Galapagos Islands
The Galapagos Archipelago is a volcanic island group in the eastern equatorial Pacific, roughly a thousand kilometers west of mainland Ecuador. The islands straddle the equator across a compact longitude band in the eastern Pacific.
Climate zones
Despite their equatorial location, the Galapagos Islands exhibit a remarkably diverse set of climate zones driven by the interaction of the Pacific Equatorial Undercurrent (EUC) with the island topography and the large-scale ENSO cycle.
The islands experience two main seasons:
- Hot season (January-May): Warmer sea surface temperatures, increased convective Precipitation, and a northward displacement of the ITCZ bring episodic heavy rainfall to the lowlands.

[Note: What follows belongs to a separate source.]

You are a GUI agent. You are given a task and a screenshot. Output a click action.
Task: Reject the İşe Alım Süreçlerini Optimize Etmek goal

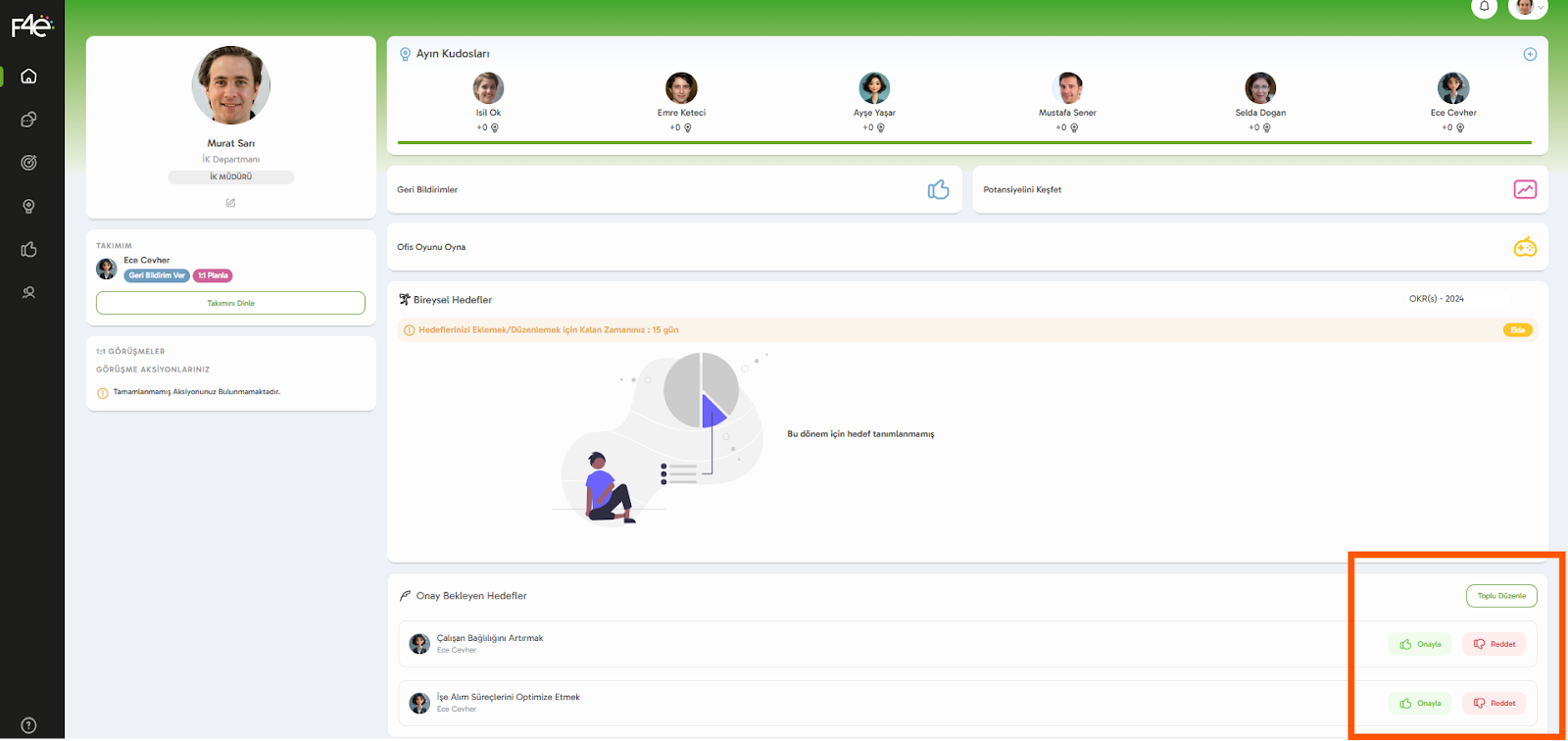(x=1494, y=703)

- Garua season (June-November): Cooler SSTs caused by intensified upwelling produce a persistent low-level temperature inversion. Below the inversion, Stratocumulus clouds form and produce the characteristic fine drizzle known as Garua. The highlands above approximately 300 m receive significant moisture through occult precipitation (fog interception), while the lowlands remain arid.
Vertical climate gradients
Each major island shows a pronounced vertical gradient from arid coastal lowlands through transitional zones to humid highlands. This gradient is shaped by:
- The elevation-dependent interaction with the marine inversion layer
- Orographic lifting of moist air masses
- Fog interception by vegetation at mid to high elevations
The DARWIN project studied this vertical transition through a distributed weather station network spanning coastal, transitional, and highland environments.
Oceanic influences
The climate of the Galapagos is governed primarily by oceanic processes:
- The Pacific Equatorial Undercurrent delivers cold, nutrient-rich water that upwells around the western islands, creating the Galapagos Cold Pool
- El Nino events dramatically warm SSTs around the archipelago, increasing convective rainfall and disrupting the Garua season
- The Humboldt Current brings cool water from the southeast, reinforcing the cool-dry conditions in the lowlands
Research context
The Galapagos represent a natural laboratory for studying coupled ocean-atmosphere interactions at the meso-scale. The DARWIN project used Dynamical downscaling of ERA5 reanalysis data with WRF to produce the Galapagos refined analysis.